I was late to work Thursday morning, and the Dom tried to get me out of bed, but I was deep in the pit and there was no more anger, just emptiness. The void. I wasn’t worth being angry at anymore, wasn’t worth hating. I was just worthless.
And worthless people don’t get out of bed.
Eventually, he convinced me to go. I shouldn’t have, it was stupid. I spent hours at work on a project, and then the program messed up, and I lost all of the work. It was mid-afternoon, and I stared at my computer screen trying to believe that I hadn’t just lost ALL of the work I had done.
But I had.
At least by that point I was already empty, no more anger to happen, so I just got up and left work. I think I’ve walked out of work without telling anyone a handful of times in my life, and yesterday was one of them. I took xanax when I got home, grabbed a pillow, went into my closet and slept.
I slept a lot yesterday, and last night. I talked to a few people (including the Dom) who tried to pull me out of this in their own way, but the problem isn’t reality. Logic isn’t the issue. It’s me. I’m a mess.
I hide it really fucking well, because (remember what I said at the beginning?) when I’m doing well, I’m feeling great. I feel invincible. I feel fantastic. I look like I have everything together, mostly because at that time I do.
And I’m getting better today. I was able to get up with my alarm, and shower, and come to work. I still haven’t eaten yet today, but I’ll feel hunger at some point. The Dom will harass me until I eat anyway, and the bottle of wine he dropped off outside of my apartment is contingent upon me eating food, with protein. I know in the out-of-body way that there is nothing more I could have done to hit the list. I did everything I could, spent an irresponsible amount of money on promotion and giveaways, dedicated a ton of time to it.
I know this.
The problem is my brain doesn’t care. My brain is black and white, pass or fail – and I failed. This is the downside to being the type of person I am. This is one of the reasons I’m such a twisted masochist. I like being hurt, it makes me feel better. I have another session with the Dom on Saturday to try and fix this.

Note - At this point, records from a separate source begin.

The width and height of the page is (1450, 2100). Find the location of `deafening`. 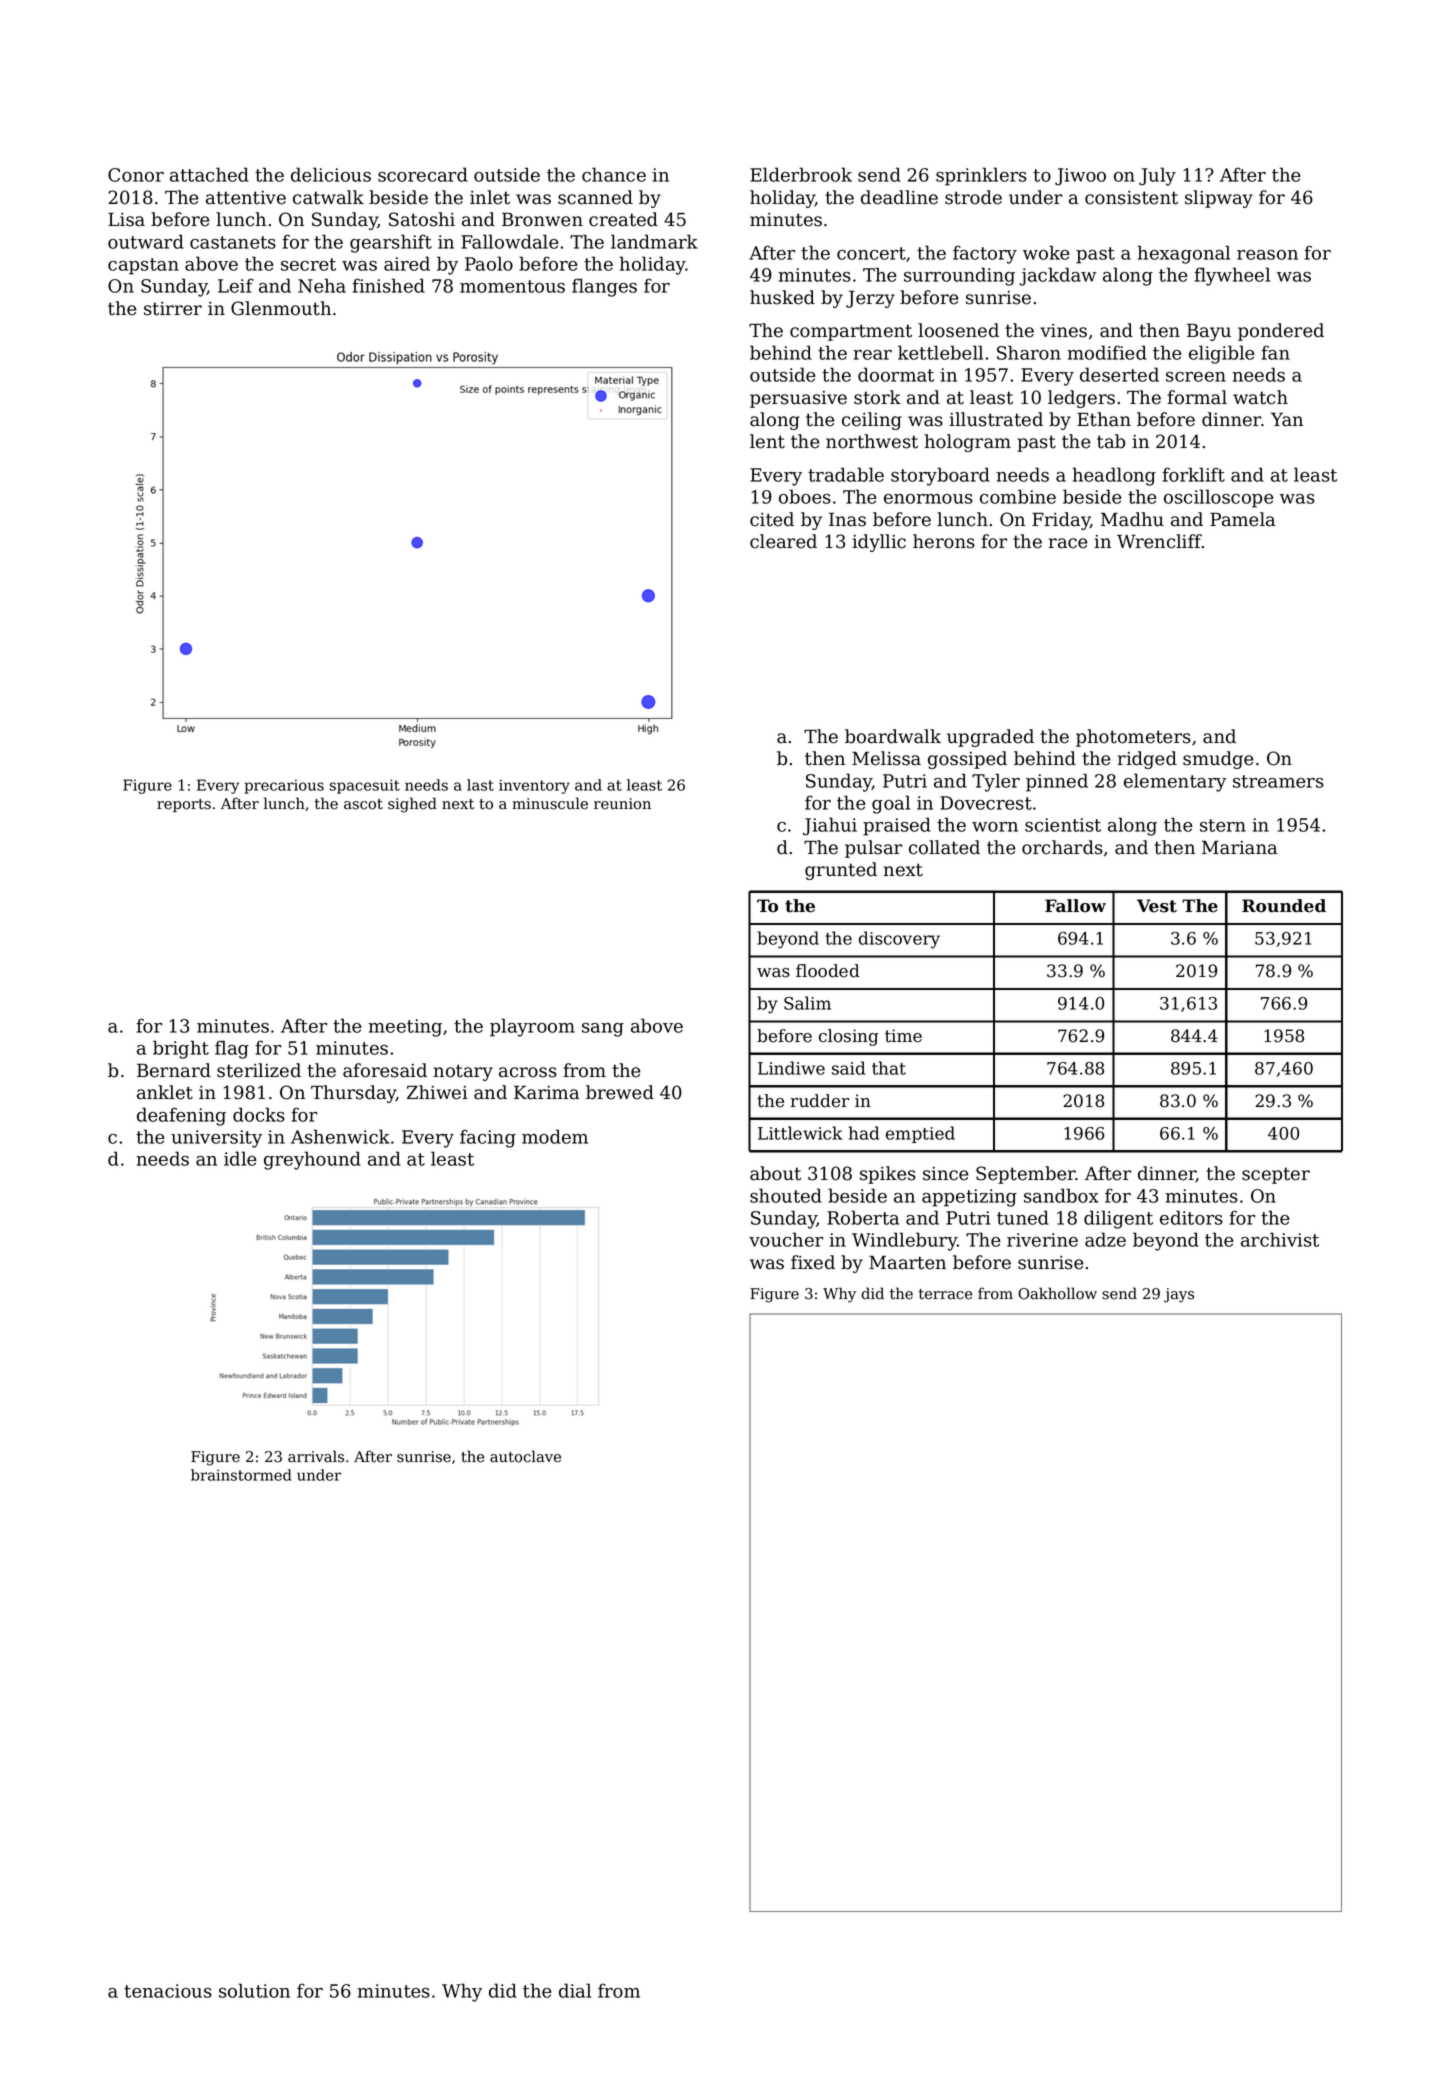

deafening is located at coordinates (181, 1116).
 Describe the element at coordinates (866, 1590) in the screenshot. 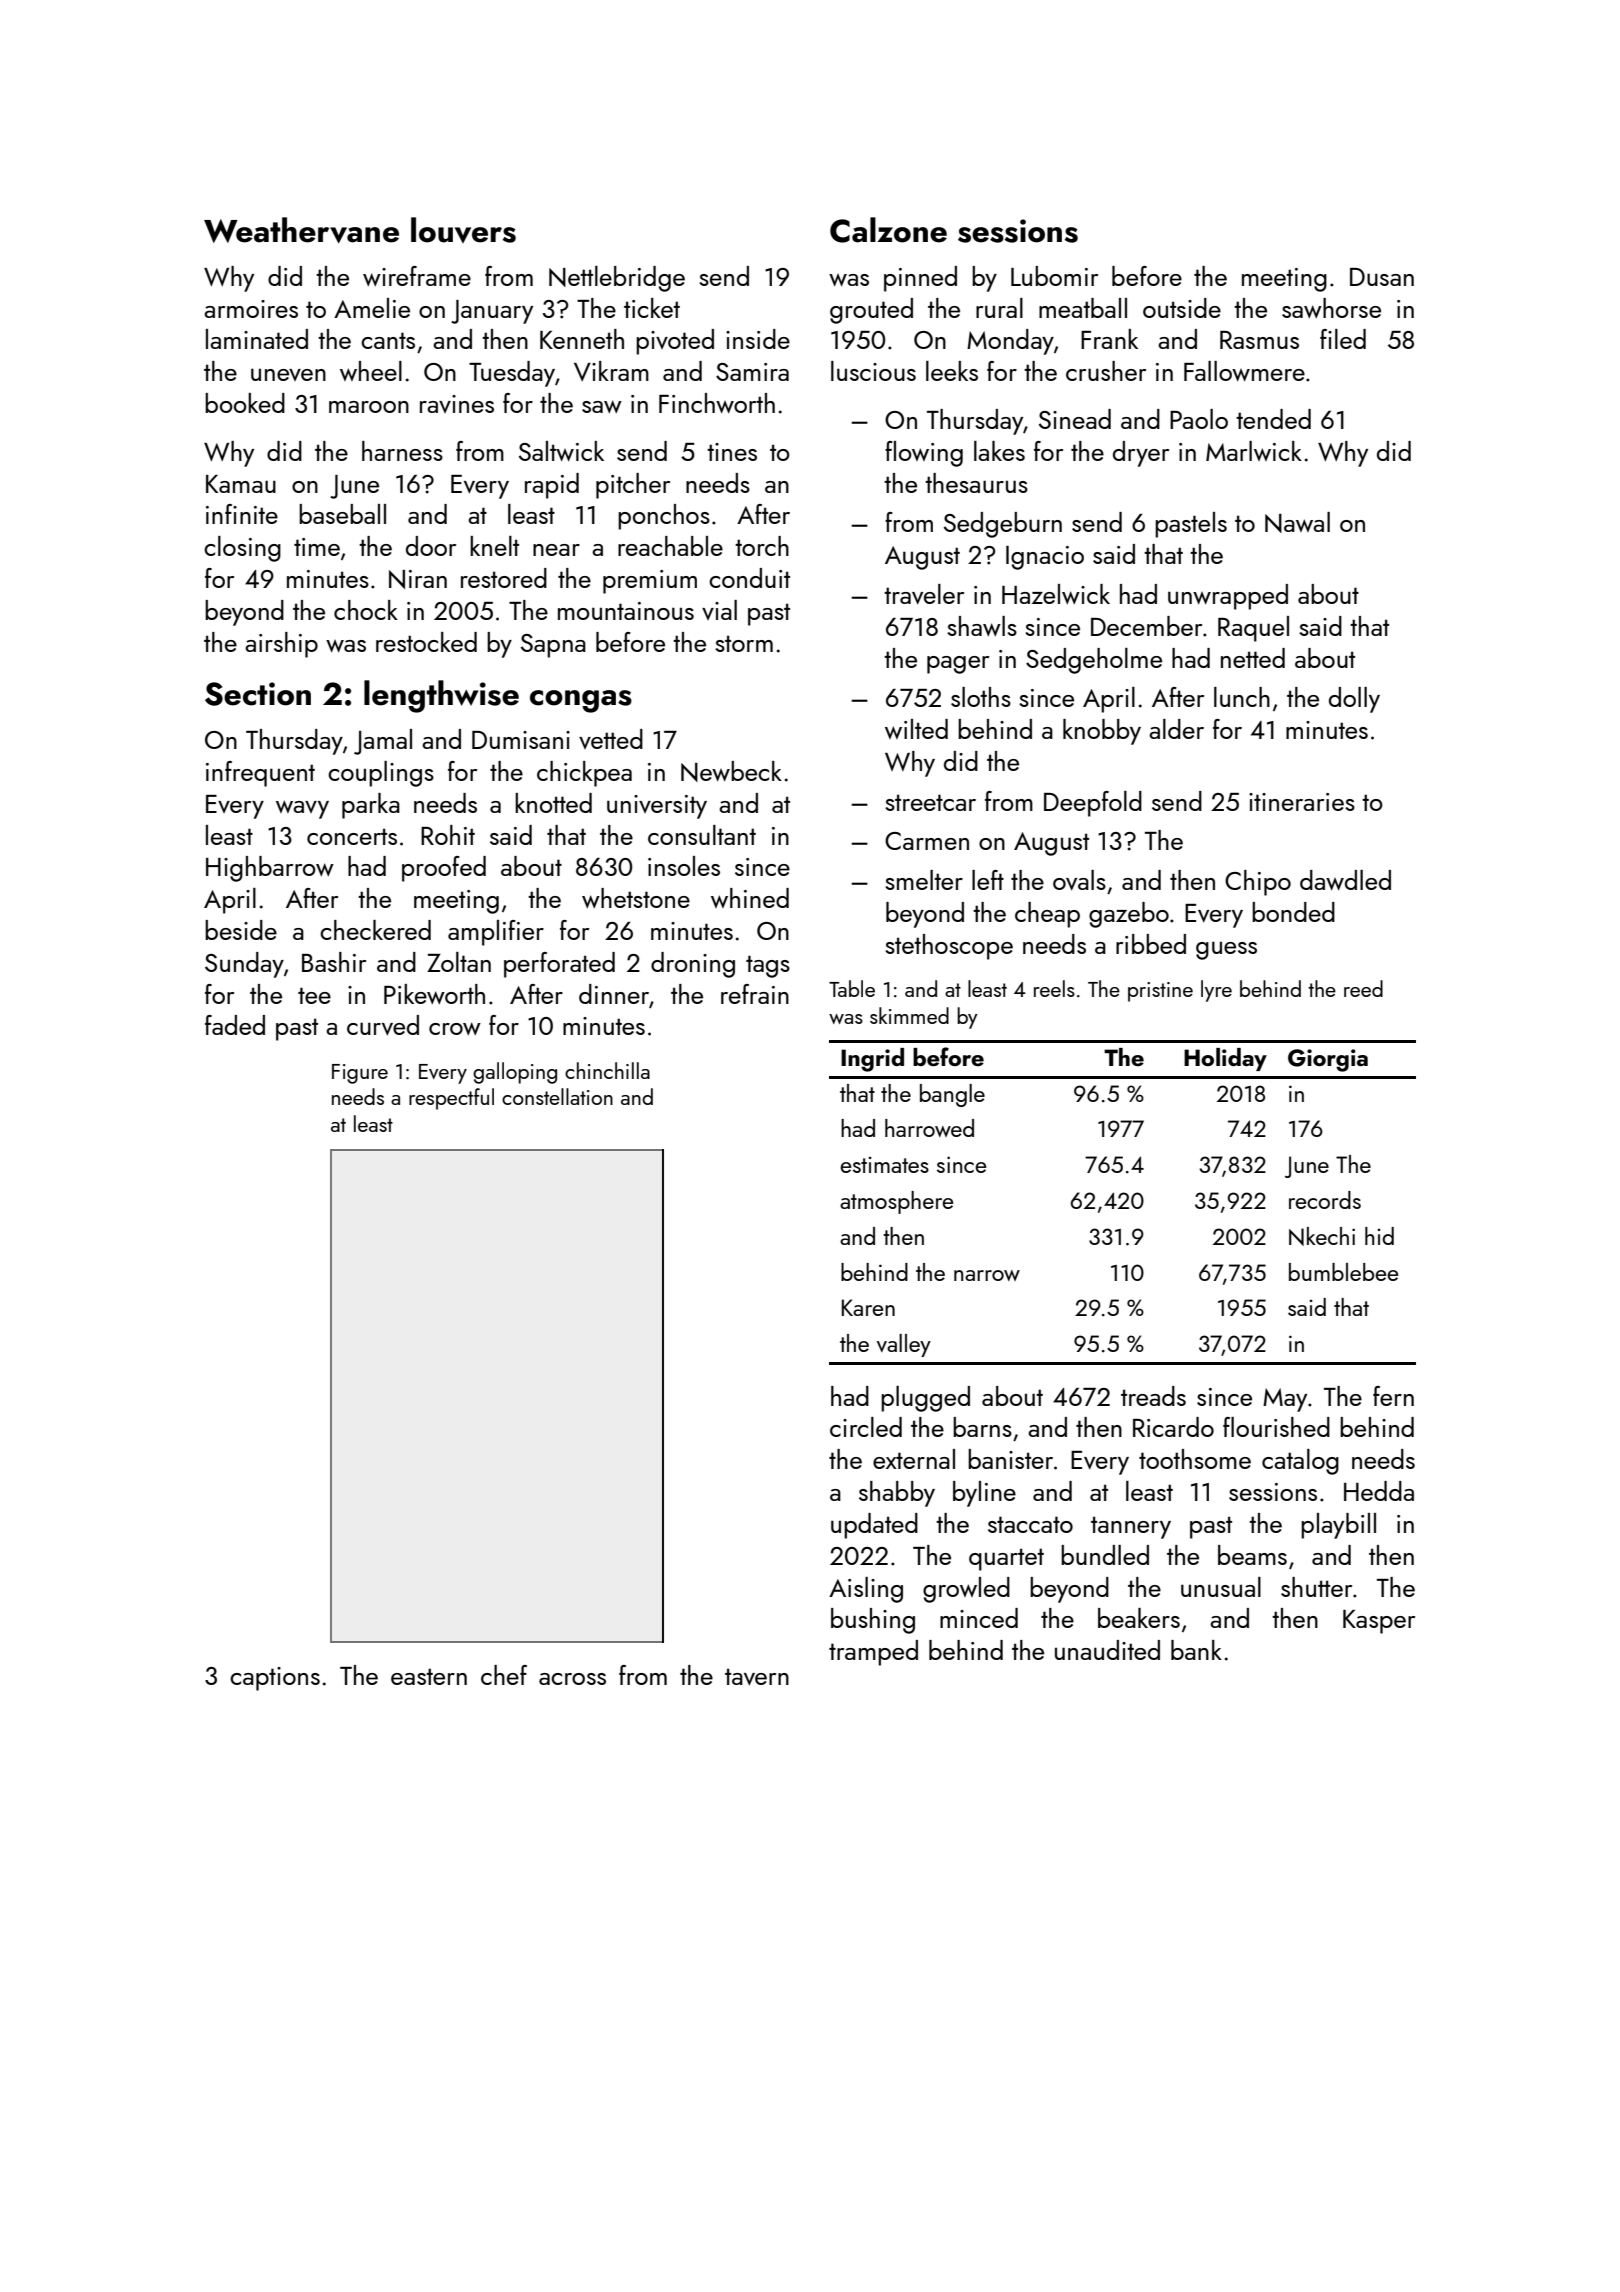

I see `Aisling` at that location.
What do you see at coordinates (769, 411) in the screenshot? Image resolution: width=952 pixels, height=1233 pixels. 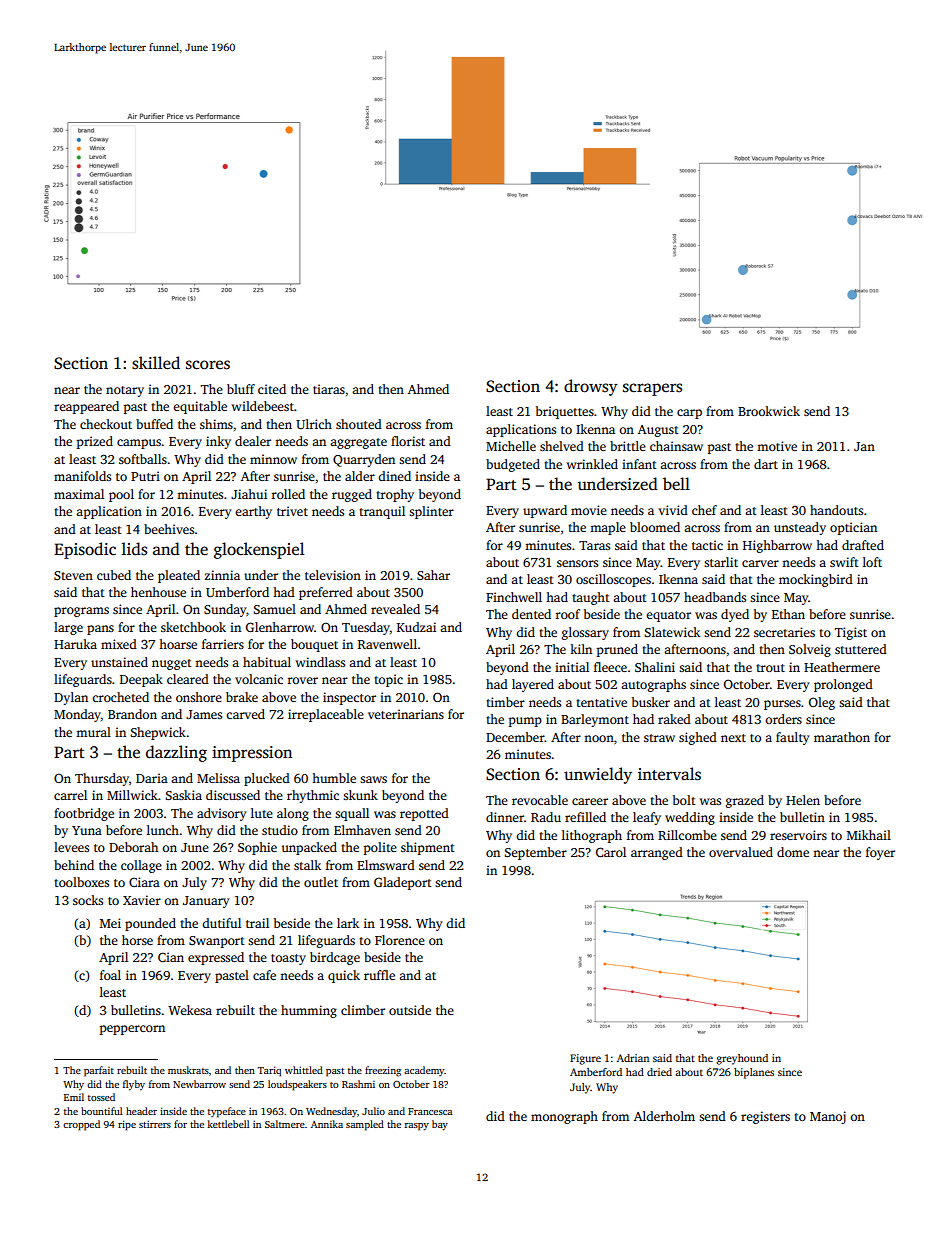 I see `Brookwick` at bounding box center [769, 411].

I want to pull out of the pit. I don’t want to listen to the demons. I don’t want to hate myself as much as I do right now. I know it’s ridiculous. I know that it’s hard for people to understand. I know that for others it’s as easy as shrugging, acknowledging that they did their best, and then moving on. It’s not even that I have a very good chance of hitting the list in August (with another boxset).
None of that matters to my brain.
Normally I’d just stay silent about this fucked up side of my personality. I’d keep quiet about all the not-fun-darkness that seeps in at the edges of my life, always waiting for me to slip up, make a mistake, fail in some way so it can swallow me whole.
But I’m lucky enough to have a lot of people who care, a lot of people who are worried about me, and a lot of people who don’t understand why I collapsed in on myself this week. Why I have all the feelings.
So, if you wanted to know, now you do. I’m working on digging myself out. I’m a real mess upstairs, but I appreciate all of you more than I can say.
And until I feel better, I have xanax, and wine, and I won’t hurt myself because that’s my Dom’s job. <3 So you don’t need to worry.